Does the display output on Tesla C2050 reduce performance?

I just ran the SDK examples on a C2050 to see the difference between the C1060 and at 1st, didn’t see much.

I noticed the device to device memory bandwidth were comparable: 73Gb/s for C1060 and 78Gb/s for C2050. Then I saw the monitor was attached to the Tesla, which I thought would use the GPU significantly. I disabled that monitor in Windows and made a Quadro 290 the main display, and I don’t know if that improved performance - memory bandwidth went to 79Gb/s (maybe - since monitor refresh consumes very little) but compute performance for things like convolutionFFT2D didn’t improve.

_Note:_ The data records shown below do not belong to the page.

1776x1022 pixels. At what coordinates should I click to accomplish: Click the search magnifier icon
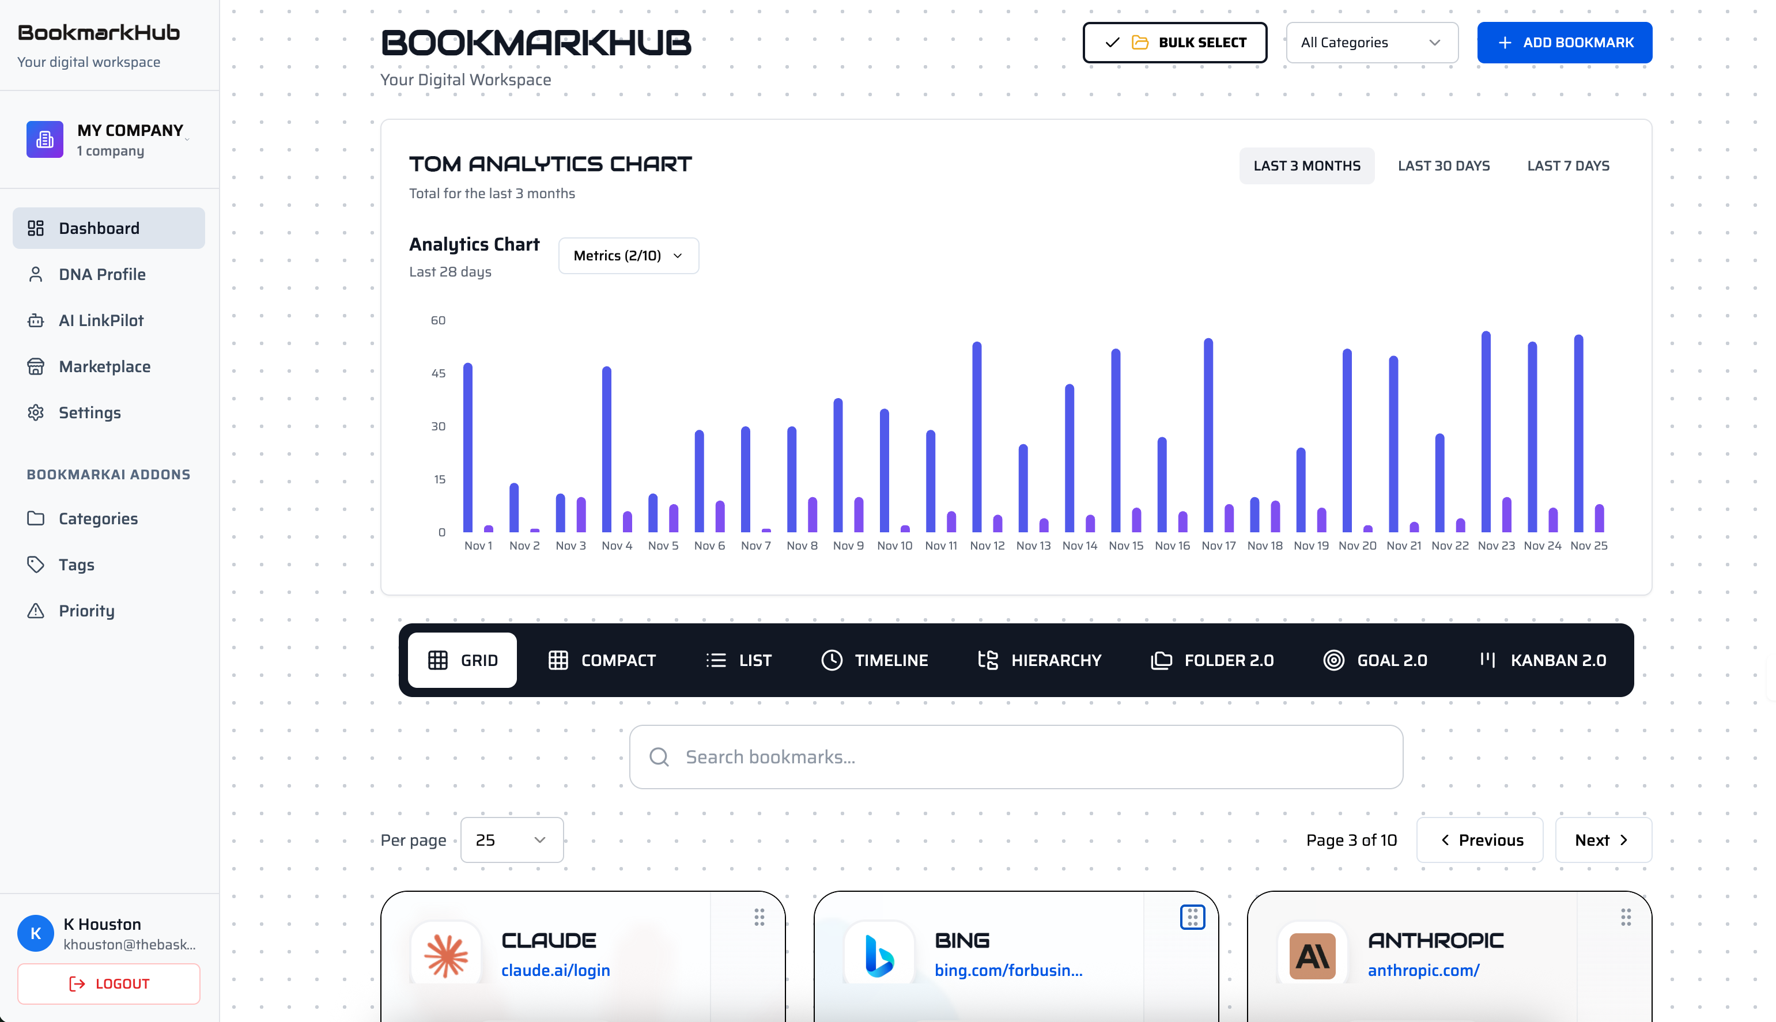click(658, 757)
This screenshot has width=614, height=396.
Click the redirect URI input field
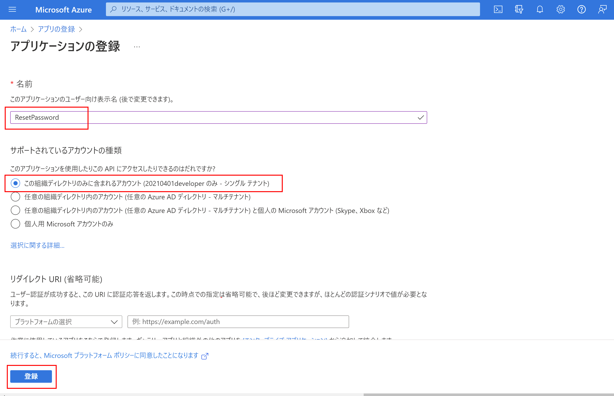[238, 322]
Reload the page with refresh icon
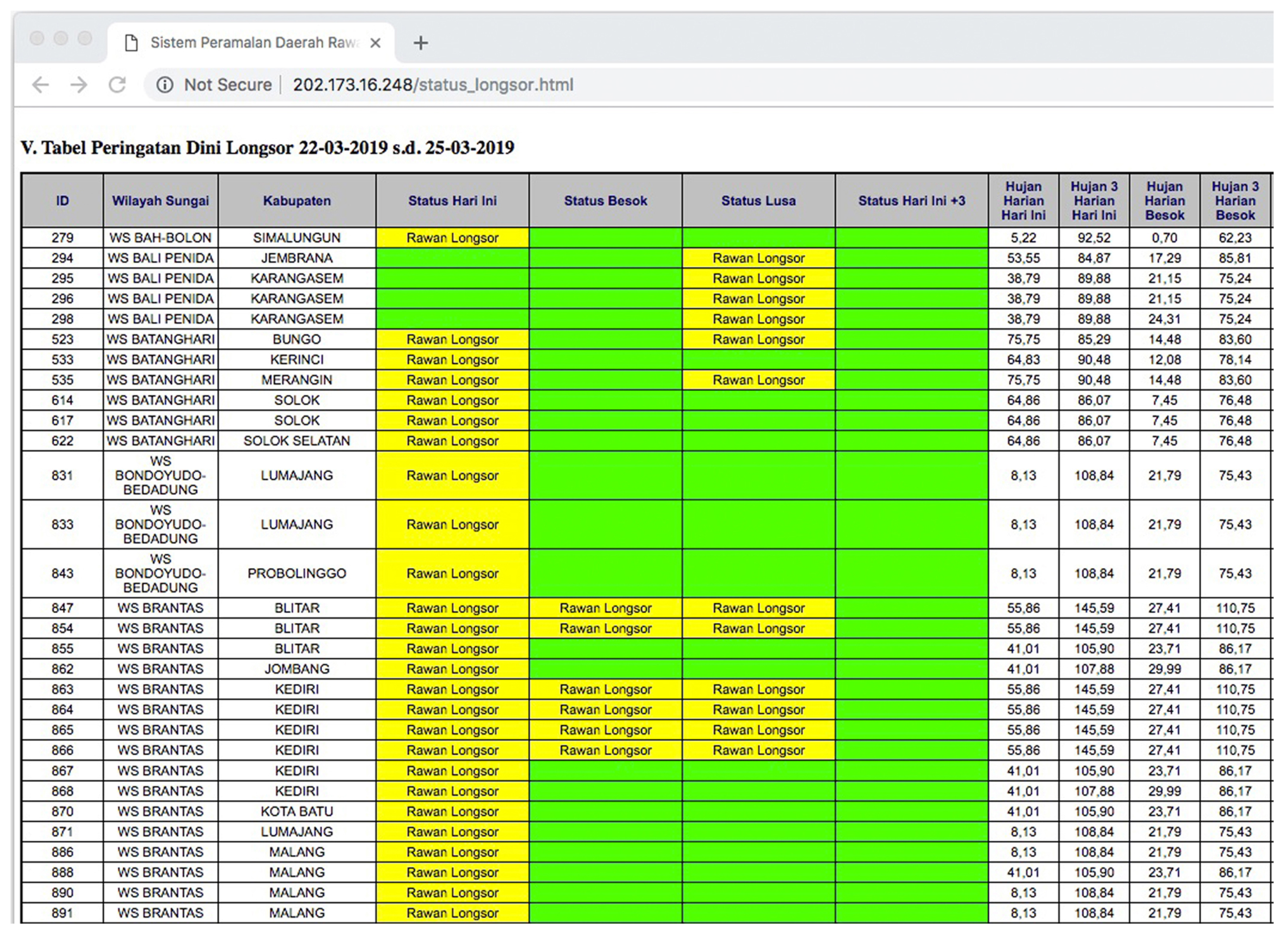Screen dimensions: 1288x938 [118, 85]
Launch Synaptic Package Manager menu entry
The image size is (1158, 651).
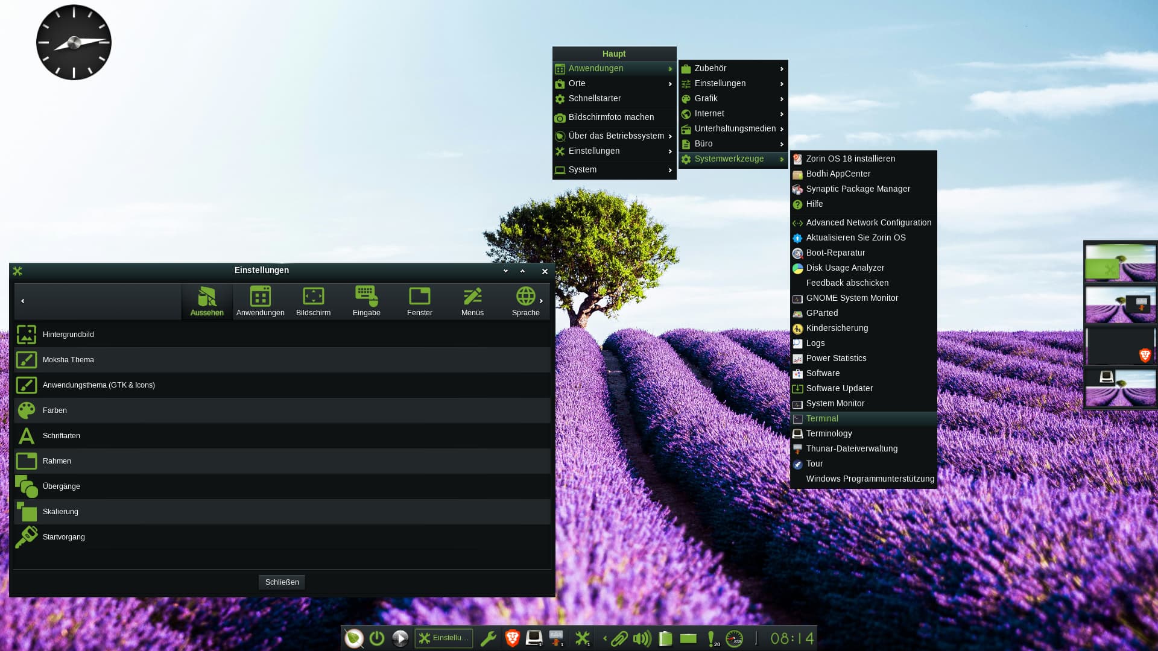(858, 189)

Then, I saw you can disabled memory error correction and the bandwidth went up to 90Gb/s, along with compute performance for most applications.

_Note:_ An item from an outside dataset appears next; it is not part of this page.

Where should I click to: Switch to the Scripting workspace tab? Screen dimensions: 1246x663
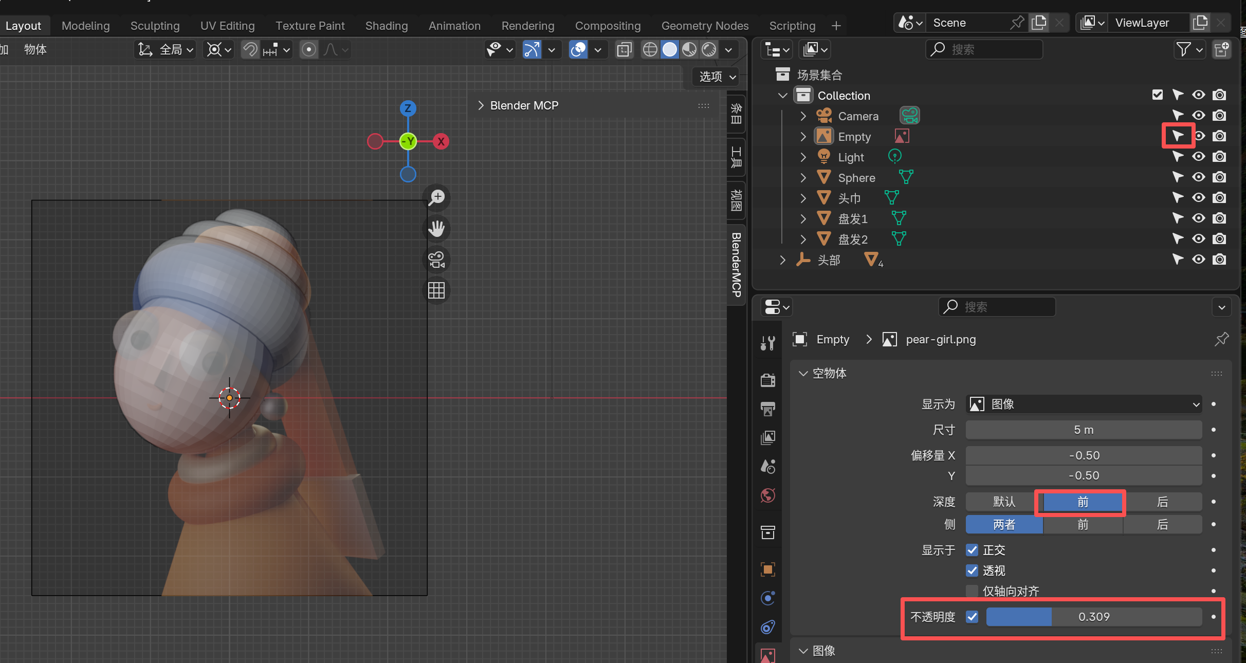click(792, 26)
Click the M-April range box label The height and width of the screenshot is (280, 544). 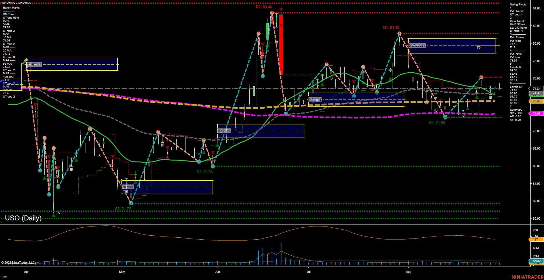point(33,64)
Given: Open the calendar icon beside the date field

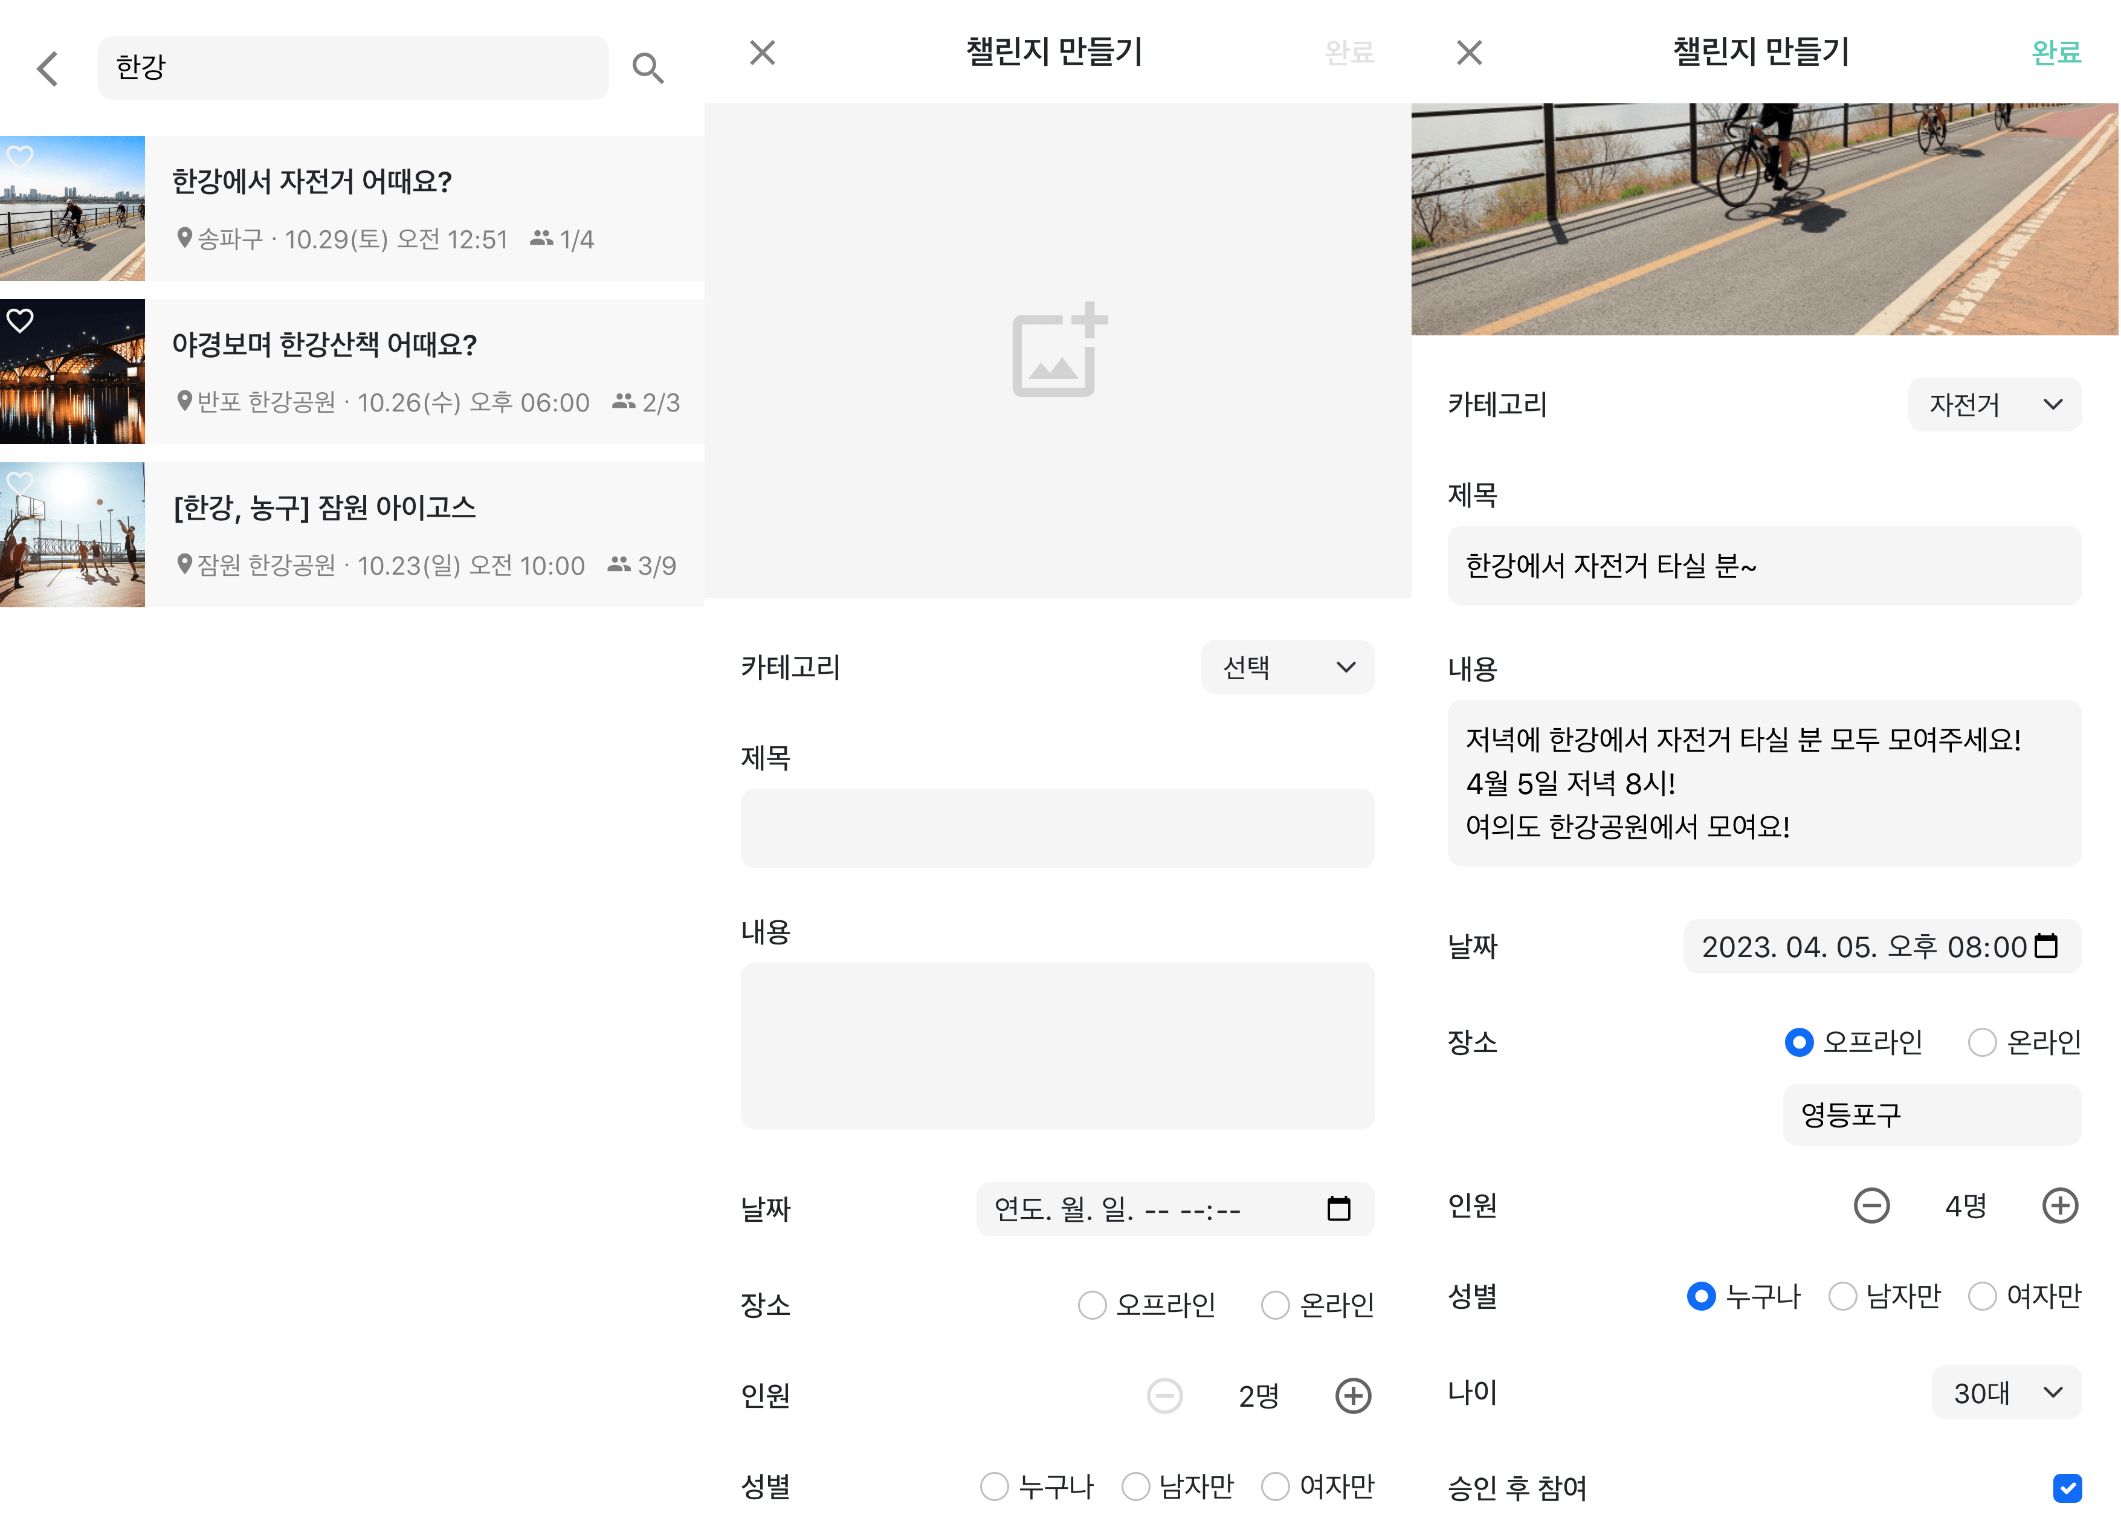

I still want to know: how significant is the impact of the display output on Tesla C2050 on CUDA perforamance?

In theory display scan-out uses a small amount of additional memory bandwidth, but I’ve never seen it make a measurable difference.

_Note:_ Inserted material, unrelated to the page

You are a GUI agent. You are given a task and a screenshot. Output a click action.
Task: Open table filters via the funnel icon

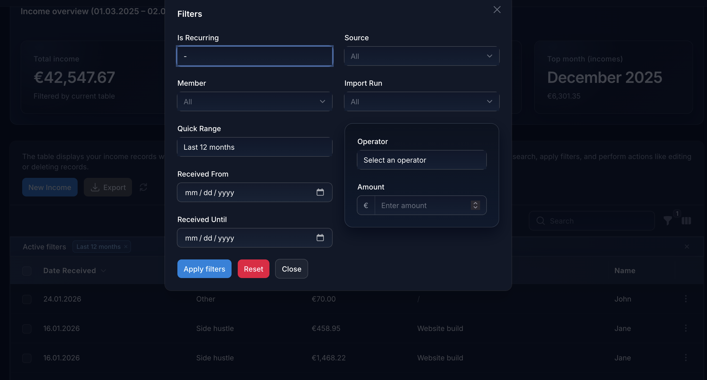click(668, 221)

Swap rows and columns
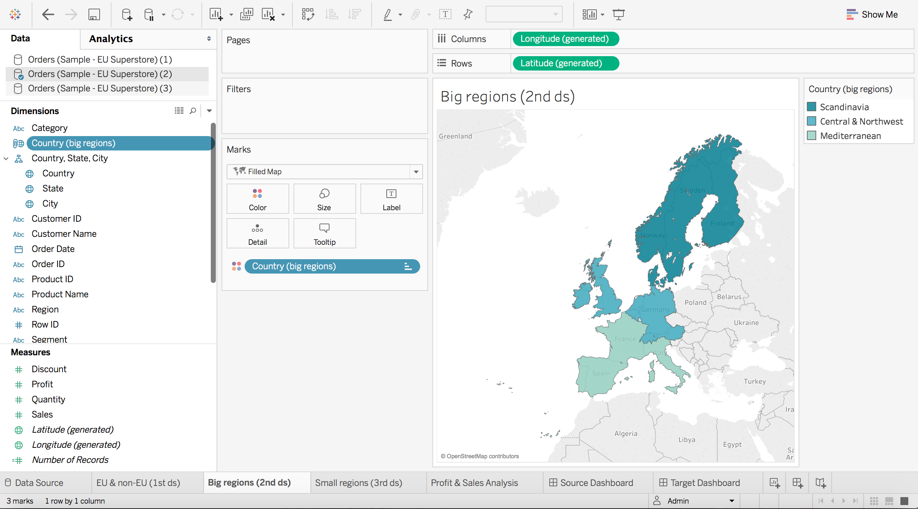[308, 14]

Probably the biggest thing I would worry about running a display manager on Tesla is the driver watchdog timer.

3D accelerated window managers have been known to slow down CUDA programs on older cards by adding delays between kernel launches while the GPU handles GUI updates. It’s more noticeable with CUDA programs that launch lots of short kernels. Fermi is supposed to reduce that context switch overhead, though.

OK, sounds about right. I didn’t expect drawing the screen to take that much resources, assuming Windows/Xserver only redraws when needed and only the invalidated sections. I suppose if 3D graphics is used (I don’t use), then incremental redraws can’t be done.